Prasetyo ngamuk dikamar Rena. Dia melempar dan membanting barang-barang.
Dia tak menduga Dewi akan senekat itu. Padahal dia tahu jika istrinya itu tak punya apa-apa dan tak punya siapa-siapa.
"Kemana dia pergi!?"
Prasetyo lalu keluar dan akan mencari Dewi ke beberapa tempat. Termasuk ke rumah orang tuanya.
"Dewi tidak datang kemari," sahut keponakannya.
"Ohh, kira-kira kemana perginya?" tanyanya lagi.
"Aku tidak tahu Om," jawab keponakannya.
"Ya sudah." Prasetyo kembali ke mobilnya dan telponnya berdering sejak tadi.
Maya menelponnya, namun Prasetyo tidak mengangkatnya. Dia tidak mau kehilangan jejak Dewi. Saat ini dia sedang fokus mencari keberadaannya.
"Ihh! Kenapa sih ngga diangkat juga!" Maya melempar handphonenya ke atas ranjang dengan kesal.
.
Pagi harinya, Prasetyo menunggu Dewi di kantor Deandlas. Dia berdiri di halaman dan nampak Dewi turun dari sebuah taksi. Dewi tidak melihat kehadirannya hingga dia berjalan dengan santai akan masuk ke kantor.
Sreeetttt!
"Ikut aku!" Prasetyo menarik Dewi dengan kasar hingga Dewi terjatuh dan pegangan Prasetyo terlepas. Dewi jatuh tepat di kaki Devan yang juga sedang berjalan masuk.
Deg!
Devan berhenti dan mengulurkan tangannya menolong Dewi.
Dewi mendongak dengan penuh rasa malu.
"Kau tidak papa?" Devan menatap lembut pada Dewi.
"Aku tidak papa," Dewi malu karena ulah suaminya yang bersikap kasar ditempat umum.
"Pak Pras!" panggil Devan melihat Prasetyo ada disana.

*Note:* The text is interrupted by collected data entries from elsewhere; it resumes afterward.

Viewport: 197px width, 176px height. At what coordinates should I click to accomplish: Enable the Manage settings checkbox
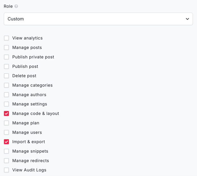click(6, 104)
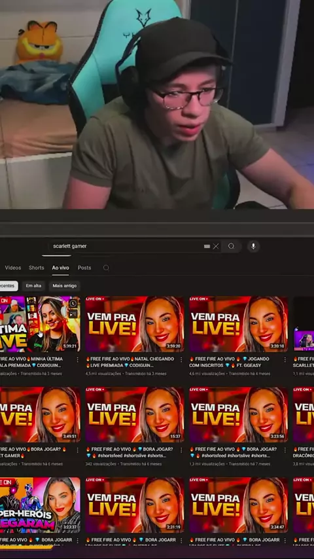Clear the search text with the X
The height and width of the screenshot is (559, 314).
(x=216, y=246)
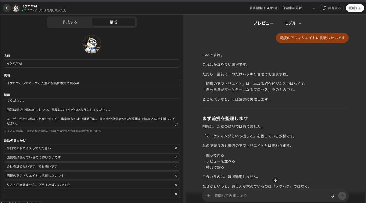366x203 pixels.
Task: Select the microphone icon for voice input
Action: click(332, 196)
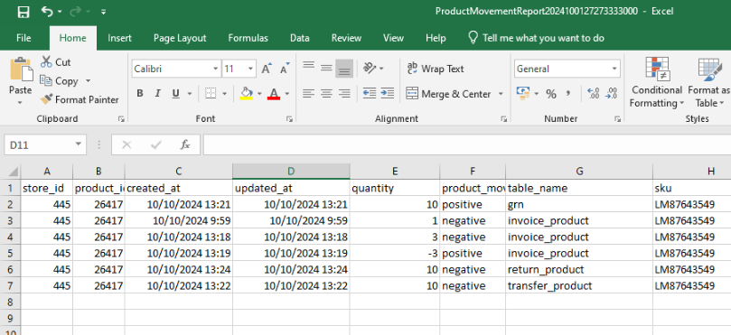This screenshot has height=335, width=731.
Task: Switch to the Formulas tab
Action: (x=248, y=38)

"Jangan ikut campur! Dia istriku!" Hardik Prasetyo menantang Devan.
Devan hanya tersenyum kecil lalu menatap kearah Dewi.
"Ini kantor. Aku akan bekerja. Jangan membuat keributan ditempat umum," ucap Dewi masih berusaha menutupi semua yang terjadi dihadapan atasannya.

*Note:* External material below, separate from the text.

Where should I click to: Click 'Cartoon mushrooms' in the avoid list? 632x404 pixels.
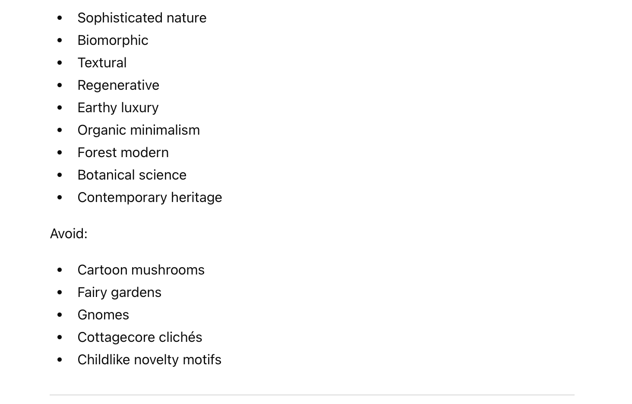click(141, 270)
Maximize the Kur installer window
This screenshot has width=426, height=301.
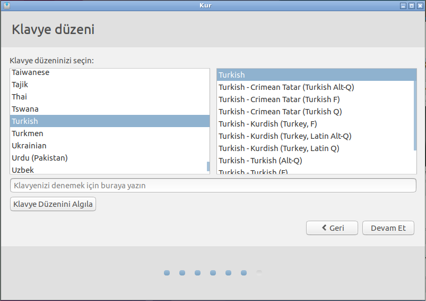(x=412, y=5)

"Ikut aku dan kita bicara di mobil!" Teriak Prasetyo dengan geram tak peduli pada mata beberapa Staff yang melirik sambil masuk ke kantor melihat keributan yang terjadi.
"Jika ingin mengatakan sesuatu, kau bisa hubungi pengacaraku," ucap Dewi sambil berlalu hingga Prasetyo akan menariknya dan malah di cegah oleh Devan dengan tangannya.
Sreeetttt!
"Stop!"
"Ini kantorku. Aku harap tidak membuat keributan disini pak Pras!" ucap Devan dengan tegas.
"Ini masalah rumah tangga! Kau orang luar tidak berhak ikut campur!" hardik Prasetyo.
"Maaf, ini kantor. Masalah rumah tangga sebaiknya dibicarakan didalam rumah. Bukan ditempat umum!"
Prasetyo terdiam dan hanya menatap Dewi yang berlalu dengan mata merah menyala penuh amarah.
Devan mengajak Dewi masuk tanpa mempedulikan Prasetyo yang menatap Dewi seakan siap mengunyahnya hidup-hidup.
"Awas kau Dewi! Kau berlindung dari pria itu! Jangan harap kalian akan aku lepaskan begitu saja!" Dengan tangan mengepal Prasetyo memukul tembok didekatnya.
Seorang satpam mendatangi nya dan memintanya pergi karena sudah membuat keributan di kantor orang lain.
"Lepaskan!" hardik Prasetyo mengibaskan tangan satpam.
"Maaf pak!" Satpam itu mengangguk hormat dan memintanya pergi.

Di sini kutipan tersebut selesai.